*** Opening SOURCE INFORMATION ***

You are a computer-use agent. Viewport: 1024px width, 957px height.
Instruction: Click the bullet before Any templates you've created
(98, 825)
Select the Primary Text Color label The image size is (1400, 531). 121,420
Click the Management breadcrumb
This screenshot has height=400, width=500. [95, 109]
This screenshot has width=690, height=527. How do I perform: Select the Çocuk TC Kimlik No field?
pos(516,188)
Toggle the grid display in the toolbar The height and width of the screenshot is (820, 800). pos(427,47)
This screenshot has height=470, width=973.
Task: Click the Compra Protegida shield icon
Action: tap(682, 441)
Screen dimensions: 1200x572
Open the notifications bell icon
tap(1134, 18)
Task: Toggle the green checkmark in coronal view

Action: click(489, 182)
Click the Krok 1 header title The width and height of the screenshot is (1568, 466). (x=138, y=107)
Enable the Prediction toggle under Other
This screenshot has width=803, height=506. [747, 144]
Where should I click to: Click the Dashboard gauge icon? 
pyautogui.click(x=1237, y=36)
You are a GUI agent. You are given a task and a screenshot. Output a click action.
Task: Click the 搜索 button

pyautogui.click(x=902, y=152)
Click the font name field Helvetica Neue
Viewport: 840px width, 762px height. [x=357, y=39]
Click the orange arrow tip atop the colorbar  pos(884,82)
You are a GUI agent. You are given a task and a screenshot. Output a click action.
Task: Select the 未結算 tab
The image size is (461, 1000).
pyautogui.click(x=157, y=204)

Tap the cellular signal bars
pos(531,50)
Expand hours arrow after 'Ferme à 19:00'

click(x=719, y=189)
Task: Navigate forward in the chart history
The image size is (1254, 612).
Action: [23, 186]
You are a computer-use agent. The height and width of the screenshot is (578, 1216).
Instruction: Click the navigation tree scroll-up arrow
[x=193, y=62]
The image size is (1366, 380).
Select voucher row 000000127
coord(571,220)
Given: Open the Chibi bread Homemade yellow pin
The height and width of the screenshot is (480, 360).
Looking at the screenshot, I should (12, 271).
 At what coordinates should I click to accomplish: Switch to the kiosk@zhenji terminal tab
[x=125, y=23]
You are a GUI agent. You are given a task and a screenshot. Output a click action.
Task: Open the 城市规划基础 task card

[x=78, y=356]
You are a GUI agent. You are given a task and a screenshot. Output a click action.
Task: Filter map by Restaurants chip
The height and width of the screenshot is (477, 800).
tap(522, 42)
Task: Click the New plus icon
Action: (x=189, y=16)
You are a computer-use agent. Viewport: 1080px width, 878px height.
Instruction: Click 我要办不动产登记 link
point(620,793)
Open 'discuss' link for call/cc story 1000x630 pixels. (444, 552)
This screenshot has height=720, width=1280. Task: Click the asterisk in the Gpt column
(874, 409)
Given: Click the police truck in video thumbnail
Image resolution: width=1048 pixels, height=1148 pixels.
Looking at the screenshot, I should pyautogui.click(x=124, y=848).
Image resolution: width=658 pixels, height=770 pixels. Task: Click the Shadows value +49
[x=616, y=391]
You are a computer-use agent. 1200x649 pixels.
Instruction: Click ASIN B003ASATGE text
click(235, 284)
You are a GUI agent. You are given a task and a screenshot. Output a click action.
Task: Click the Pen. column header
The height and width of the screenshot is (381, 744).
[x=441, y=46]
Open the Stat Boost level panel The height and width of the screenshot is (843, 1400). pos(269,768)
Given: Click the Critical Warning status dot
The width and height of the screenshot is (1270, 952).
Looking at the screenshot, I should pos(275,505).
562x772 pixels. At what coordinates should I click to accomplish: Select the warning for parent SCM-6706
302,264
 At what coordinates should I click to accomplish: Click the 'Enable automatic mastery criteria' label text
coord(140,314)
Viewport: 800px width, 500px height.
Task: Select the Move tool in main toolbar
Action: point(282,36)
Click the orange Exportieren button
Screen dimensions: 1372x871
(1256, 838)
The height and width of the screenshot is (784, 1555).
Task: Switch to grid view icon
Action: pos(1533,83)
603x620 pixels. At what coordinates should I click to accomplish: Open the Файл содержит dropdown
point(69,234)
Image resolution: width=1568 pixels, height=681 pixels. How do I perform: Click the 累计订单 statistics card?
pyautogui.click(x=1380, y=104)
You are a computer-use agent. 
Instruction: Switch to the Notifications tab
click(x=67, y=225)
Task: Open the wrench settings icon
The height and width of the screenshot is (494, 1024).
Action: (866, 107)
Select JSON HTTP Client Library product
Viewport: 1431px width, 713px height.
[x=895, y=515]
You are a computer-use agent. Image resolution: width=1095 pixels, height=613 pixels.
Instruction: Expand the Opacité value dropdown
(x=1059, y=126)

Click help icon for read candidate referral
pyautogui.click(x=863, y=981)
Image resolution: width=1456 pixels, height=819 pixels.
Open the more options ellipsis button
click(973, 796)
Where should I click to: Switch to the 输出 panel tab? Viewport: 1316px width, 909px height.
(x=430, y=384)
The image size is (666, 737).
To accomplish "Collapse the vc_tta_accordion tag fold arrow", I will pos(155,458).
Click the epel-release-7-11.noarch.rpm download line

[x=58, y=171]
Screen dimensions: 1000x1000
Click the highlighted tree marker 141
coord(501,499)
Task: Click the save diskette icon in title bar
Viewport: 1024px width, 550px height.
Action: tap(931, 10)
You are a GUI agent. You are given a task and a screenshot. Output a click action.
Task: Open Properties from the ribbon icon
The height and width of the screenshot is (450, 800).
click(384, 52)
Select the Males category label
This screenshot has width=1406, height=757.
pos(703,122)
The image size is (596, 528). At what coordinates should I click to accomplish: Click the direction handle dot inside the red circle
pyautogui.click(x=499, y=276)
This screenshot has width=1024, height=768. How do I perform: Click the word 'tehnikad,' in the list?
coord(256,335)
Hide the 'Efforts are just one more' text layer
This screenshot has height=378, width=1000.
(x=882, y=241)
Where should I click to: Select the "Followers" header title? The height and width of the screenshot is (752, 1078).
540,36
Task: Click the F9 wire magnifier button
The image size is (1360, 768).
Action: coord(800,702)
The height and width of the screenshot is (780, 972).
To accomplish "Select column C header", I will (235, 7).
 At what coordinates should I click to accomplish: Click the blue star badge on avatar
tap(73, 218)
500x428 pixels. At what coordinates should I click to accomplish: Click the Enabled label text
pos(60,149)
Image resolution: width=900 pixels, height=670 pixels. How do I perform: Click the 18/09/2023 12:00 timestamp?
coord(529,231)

*** Closing SOURCE INFORMATION ***

* [YOUR INSTRUCTIONS] Find the line with "500x428 pixels. At". Transcribe it and every line after it exactly, through the end of the records above, and nothing else.

* [RESPONSE TO THIS TASK]
500x428 pixels. At what coordinates should I click to accomplish: Click the Enabled label text
pos(60,149)
Image resolution: width=900 pixels, height=670 pixels. How do I perform: Click the 18/09/2023 12:00 timestamp?
coord(529,231)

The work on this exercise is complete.